Ich sitze jetzt in einer Waldlichtung und nenne es Natur. Nenne es ursprünglich. Aber diese Lichtung gibt es nur, weil ein Mensch vor Jahren die Bäume hier setzte und Jahre später die Lichtung wieder rodete. (Knacksen vor und hinter mir. Schrecke auf, Mücke im Haar gelandet. Verjage sie. Kleiner Käfer am Schreibheft, krabbelt über die Zeilen. Gras kitzelt am Knie. Die Sonne brennt mir aufs Gesicht. Ein Schmetterling im Tiefflug rechts an mir vorbei, der Sonne entgegen. Vogelgezwitscher, tip-tap-tap-tip-tap-tap. Scharren im Unterholz um mich herum, unaufhörlich. Ich niese, vielleicht eine Allergie.)
Vor mir liegen altbekannte Straßen, die Siedlung meiner Großeltern. Felder, Stromleitungen, Wege. Alles schon gesehen, alle Wege schon gegangen. Natur ist es schon, aber Menschliches überall.

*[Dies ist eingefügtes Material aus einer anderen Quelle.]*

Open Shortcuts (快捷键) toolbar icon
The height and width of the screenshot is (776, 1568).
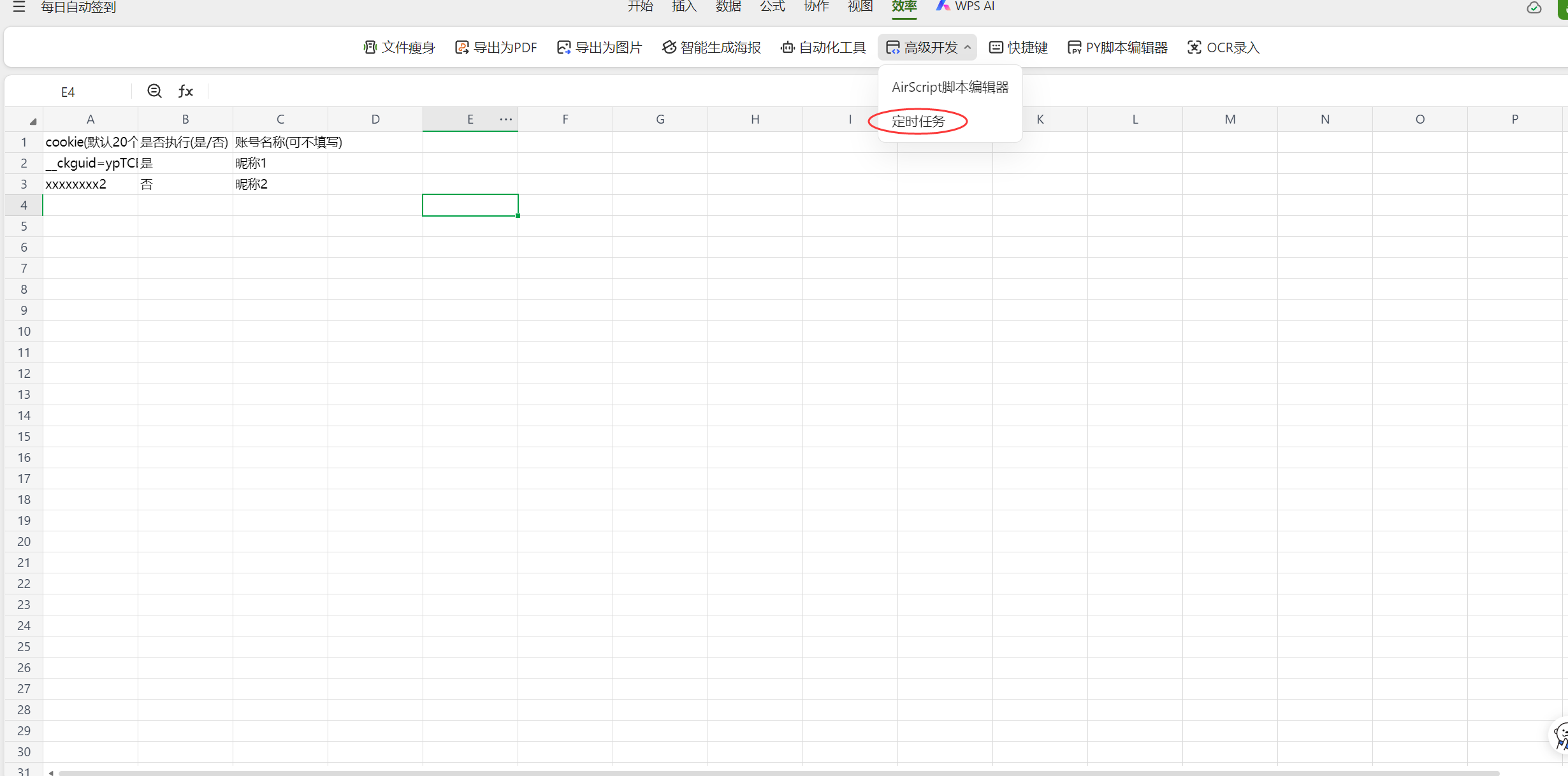point(996,47)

Fremd bin ich in dieser Natur nur von mir aus gesehen. Jedes Geräusch, jedes Knacken lässt mich noch aufschrecken und jeder noch so kleine Käfer ist für mich tödlicher Ekel. Das gibt sich, keine Frage. Bald schreckt mich hier nichts mehr, bald kenne ich es, dieses Unbekannte. Und dann fürchte ich mich nicht mehr. Und der Natur bin ich nicht fremd, war es nie. Ich bin ein Teil von ihr, ob ich will oder nicht. Bald bin ich auch für die Käfer nichts Besonderes mehr. Kein gefährlicher Riese mehr. Den Pflanzen bin ich sowieso egal, sie haben anderes zu tun. Und sollte ich jetzt und hier sterben und niemand meine Leiche finden, in einem Jahr wäre ich selbst ganz zur Natur geworden. Teil des Bodens. Boden selbst.

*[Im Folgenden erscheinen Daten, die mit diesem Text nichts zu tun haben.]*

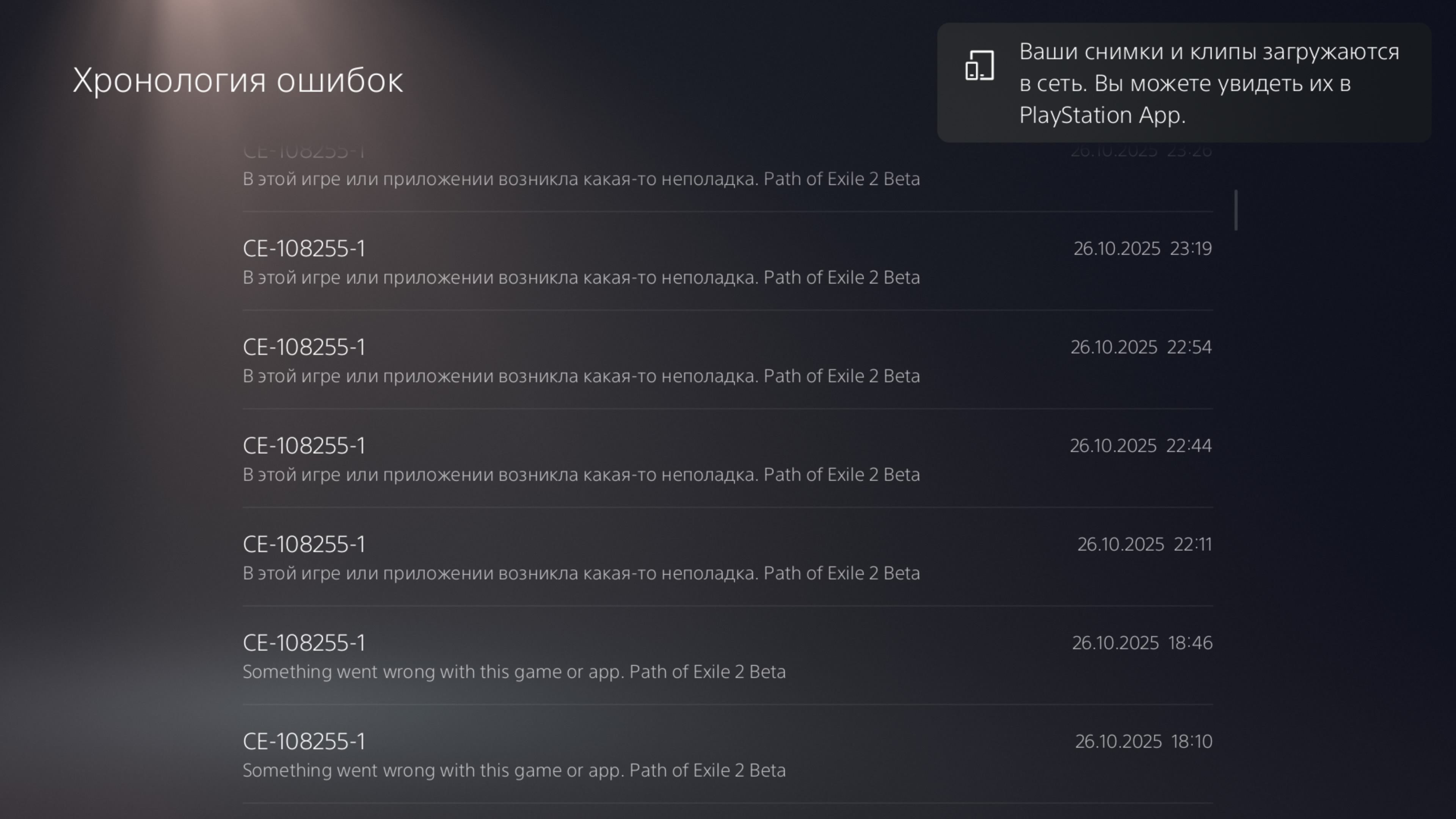Click the timestamp 26.10.2025 22:11
Viewport: 1456px width, 819px height.
pyautogui.click(x=1144, y=544)
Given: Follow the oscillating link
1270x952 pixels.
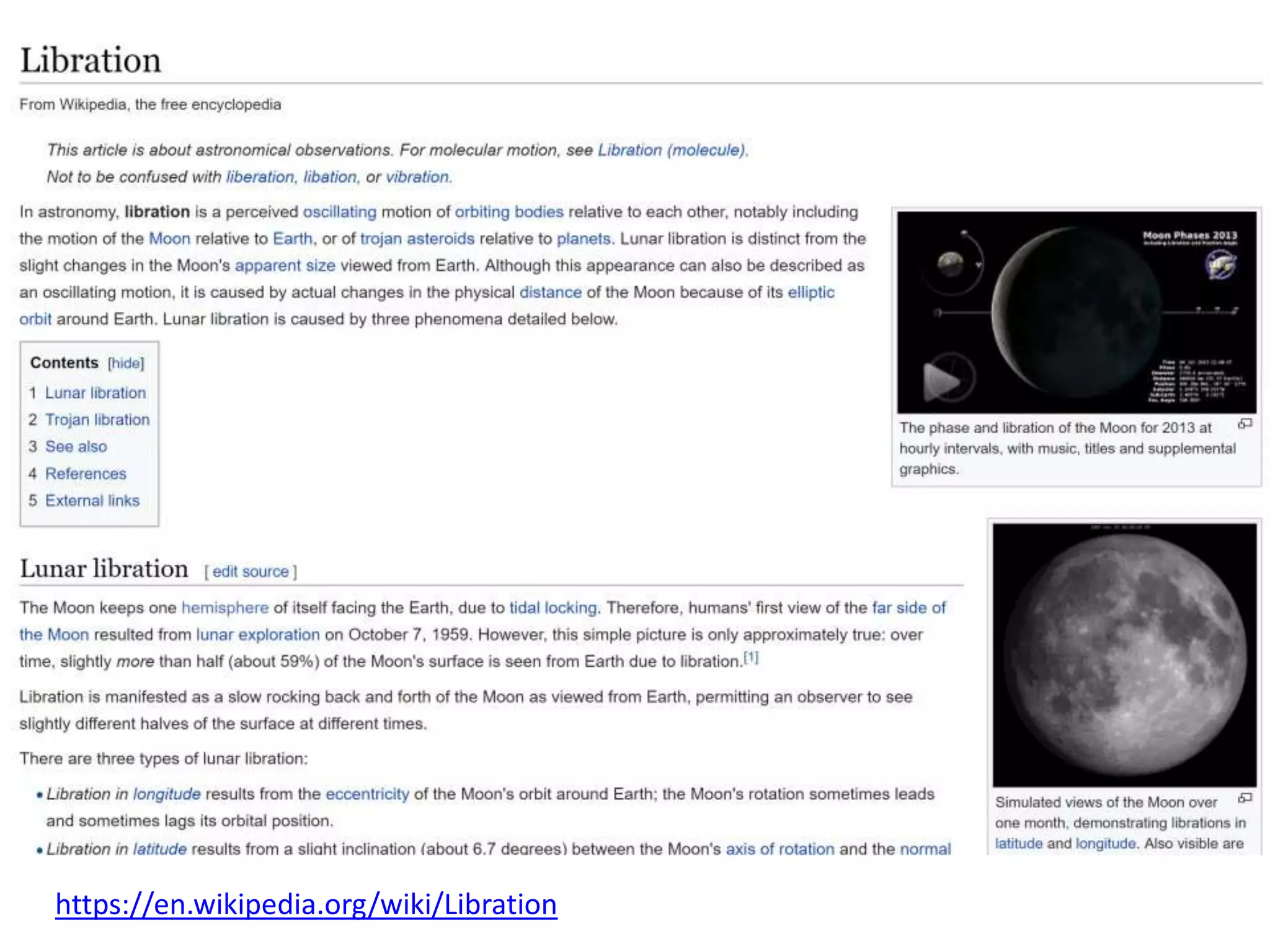Looking at the screenshot, I should pos(339,212).
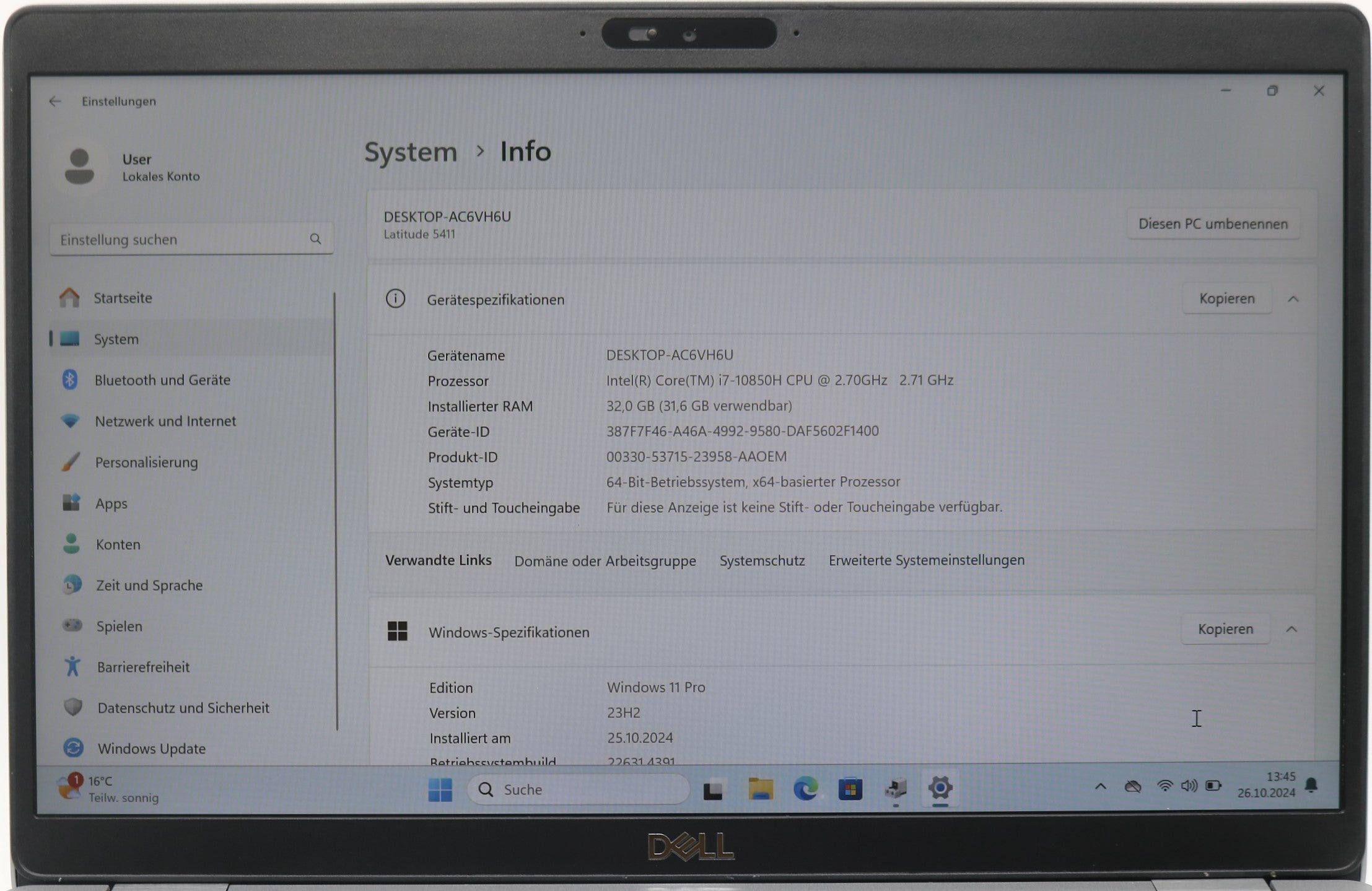The height and width of the screenshot is (891, 1372).
Task: Navigate back using the arrow button
Action: click(55, 101)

(Inzwischen Falter in Orange, Gelb und Weiß gesehen. Alle flogen an mir vorbei und suchten Blüten. Zwei Falter, gelb und orange, tänzeln hoch oben, drei, vier Meter hoch durch die Luft. Der gelbe Schmetterling fliegt graziös an mir vorbei und in den Wald. Eigentlich flog er nicht an mir vorbei. Er flog einfach.)